**What to produce:** Every line in the listing below from the one with "光が丘 (405, 2226)" through the one with "練馬 (603, 2226)" is to be reproduced exactly, both ends included; leave out the rest.
--- The data ---
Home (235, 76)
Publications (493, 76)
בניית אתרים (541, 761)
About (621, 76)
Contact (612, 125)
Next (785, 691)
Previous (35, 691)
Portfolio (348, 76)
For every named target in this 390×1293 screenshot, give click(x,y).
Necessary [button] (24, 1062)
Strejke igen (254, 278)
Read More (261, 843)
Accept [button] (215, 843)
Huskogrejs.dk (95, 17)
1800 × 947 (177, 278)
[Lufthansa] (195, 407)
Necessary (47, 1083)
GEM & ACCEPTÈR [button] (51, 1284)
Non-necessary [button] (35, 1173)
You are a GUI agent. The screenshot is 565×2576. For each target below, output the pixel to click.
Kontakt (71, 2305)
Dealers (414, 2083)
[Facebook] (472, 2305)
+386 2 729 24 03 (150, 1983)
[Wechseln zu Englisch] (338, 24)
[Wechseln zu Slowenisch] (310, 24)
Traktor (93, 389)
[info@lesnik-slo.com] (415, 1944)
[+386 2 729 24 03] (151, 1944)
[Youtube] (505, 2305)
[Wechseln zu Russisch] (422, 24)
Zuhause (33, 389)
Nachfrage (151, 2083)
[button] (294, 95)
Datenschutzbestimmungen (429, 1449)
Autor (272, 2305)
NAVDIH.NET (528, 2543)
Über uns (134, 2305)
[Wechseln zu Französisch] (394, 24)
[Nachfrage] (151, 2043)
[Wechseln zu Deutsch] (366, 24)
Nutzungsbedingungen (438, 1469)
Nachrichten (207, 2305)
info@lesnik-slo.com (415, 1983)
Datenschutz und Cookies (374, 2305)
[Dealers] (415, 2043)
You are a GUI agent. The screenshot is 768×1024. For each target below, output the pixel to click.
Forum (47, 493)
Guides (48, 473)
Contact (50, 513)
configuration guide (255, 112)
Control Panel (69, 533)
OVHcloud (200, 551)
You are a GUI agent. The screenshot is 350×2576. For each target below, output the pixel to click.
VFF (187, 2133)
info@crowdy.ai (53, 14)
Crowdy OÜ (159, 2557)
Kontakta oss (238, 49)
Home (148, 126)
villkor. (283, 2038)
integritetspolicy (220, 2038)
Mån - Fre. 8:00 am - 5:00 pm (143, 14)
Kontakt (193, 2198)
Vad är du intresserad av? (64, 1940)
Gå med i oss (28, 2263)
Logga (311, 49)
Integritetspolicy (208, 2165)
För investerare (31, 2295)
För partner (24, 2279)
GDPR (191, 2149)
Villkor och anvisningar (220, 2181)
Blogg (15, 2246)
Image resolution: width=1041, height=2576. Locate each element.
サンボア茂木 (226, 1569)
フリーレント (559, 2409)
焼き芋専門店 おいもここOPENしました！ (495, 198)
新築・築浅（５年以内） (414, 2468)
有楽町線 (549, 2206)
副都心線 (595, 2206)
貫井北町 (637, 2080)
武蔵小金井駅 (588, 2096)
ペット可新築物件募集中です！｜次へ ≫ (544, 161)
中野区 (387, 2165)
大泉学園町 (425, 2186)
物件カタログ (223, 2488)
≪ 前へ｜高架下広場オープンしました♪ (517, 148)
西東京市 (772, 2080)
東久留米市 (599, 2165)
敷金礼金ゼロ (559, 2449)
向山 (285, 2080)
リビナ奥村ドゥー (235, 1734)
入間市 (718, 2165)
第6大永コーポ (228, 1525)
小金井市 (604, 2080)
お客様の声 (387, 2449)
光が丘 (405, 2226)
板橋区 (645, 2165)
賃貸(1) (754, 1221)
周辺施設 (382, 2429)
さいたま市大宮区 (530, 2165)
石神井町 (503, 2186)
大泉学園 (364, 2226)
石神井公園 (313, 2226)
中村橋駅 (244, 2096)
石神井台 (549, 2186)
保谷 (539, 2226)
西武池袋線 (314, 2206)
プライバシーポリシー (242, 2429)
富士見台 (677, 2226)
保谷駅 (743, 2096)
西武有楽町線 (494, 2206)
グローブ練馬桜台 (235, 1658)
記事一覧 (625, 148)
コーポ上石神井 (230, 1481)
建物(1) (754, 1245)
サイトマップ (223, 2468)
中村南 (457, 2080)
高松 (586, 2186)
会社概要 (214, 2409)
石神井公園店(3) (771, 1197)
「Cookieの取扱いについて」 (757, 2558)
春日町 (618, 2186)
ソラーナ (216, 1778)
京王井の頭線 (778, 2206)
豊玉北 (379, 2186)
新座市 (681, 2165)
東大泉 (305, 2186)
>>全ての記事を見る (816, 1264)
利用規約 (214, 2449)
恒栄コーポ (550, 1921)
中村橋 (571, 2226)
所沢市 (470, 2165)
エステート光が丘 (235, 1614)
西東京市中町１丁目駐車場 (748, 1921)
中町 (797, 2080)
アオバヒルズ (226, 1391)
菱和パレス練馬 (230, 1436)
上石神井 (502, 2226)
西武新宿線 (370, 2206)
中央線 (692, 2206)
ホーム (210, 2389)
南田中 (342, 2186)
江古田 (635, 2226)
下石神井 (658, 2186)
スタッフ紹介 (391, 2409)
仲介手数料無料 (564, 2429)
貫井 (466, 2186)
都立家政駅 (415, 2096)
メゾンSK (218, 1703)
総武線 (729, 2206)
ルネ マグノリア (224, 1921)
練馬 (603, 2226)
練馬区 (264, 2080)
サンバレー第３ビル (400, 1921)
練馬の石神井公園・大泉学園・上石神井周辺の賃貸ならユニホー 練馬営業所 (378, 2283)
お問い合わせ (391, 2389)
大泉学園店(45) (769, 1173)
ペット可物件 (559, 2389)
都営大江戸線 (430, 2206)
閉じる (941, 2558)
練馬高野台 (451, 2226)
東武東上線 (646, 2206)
---
**Written answer:**
光が丘 (405, 2226)
板橋区 (645, 2165)
賃貸(1) (754, 1221)
周辺施設 (382, 2429)
さいたま市大宮区 (530, 2165)
石神井町 (503, 2186)
大泉学園 (364, 2226)
石神井公園 (313, 2226)
中村橋駅 (244, 2096)
石神井台 (549, 2186)
保谷 (539, 2226)
西武池袋線 (314, 2206)
プライバシーポリシー (242, 2429)
富士見台 (677, 2226)
保谷駅 (743, 2096)
西武有楽町線 (494, 2206)
グローブ練馬桜台 (235, 1658)
記事一覧 (625, 148)
コーポ上石神井 (230, 1481)
建物(1) (754, 1245)
サイトマップ (223, 2468)
中村南 (457, 2080)
高松 (586, 2186)
会社概要 (214, 2409)
石神井公園店(3) (771, 1197)
「Cookieの取扱いについて」 (757, 2558)
春日町 (618, 2186)
ソラーナ (216, 1778)
京王井の頭線 (778, 2206)
豊玉北 (379, 2186)
新座市 (681, 2165)
東大泉 (305, 2186)
>>全ての記事を見る (816, 1264)
利用規約 (214, 2449)
恒栄コーポ (550, 1921)
中村橋 (571, 2226)
所沢市 (470, 2165)
エステート光が丘 (235, 1614)
西東京市中町１丁目駐車場 (748, 1921)
中町 (797, 2080)
アオバヒルズ (226, 1391)
菱和パレス練馬 (230, 1436)
上石神井 (502, 2226)
西武新宿線 (370, 2206)
中央線 (692, 2206)
ホーム (210, 2389)
南田中 (342, 2186)
江古田 (635, 2226)
下石神井 (658, 2186)
スタッフ紹介 (391, 2409)
仲介手数料無料 (564, 2429)
貫井 (466, 2186)
都立家政駅 (415, 2096)
メゾンSK (218, 1703)
総武線 (729, 2206)
ルネ マグノリア (224, 1921)
練馬 (603, 2226)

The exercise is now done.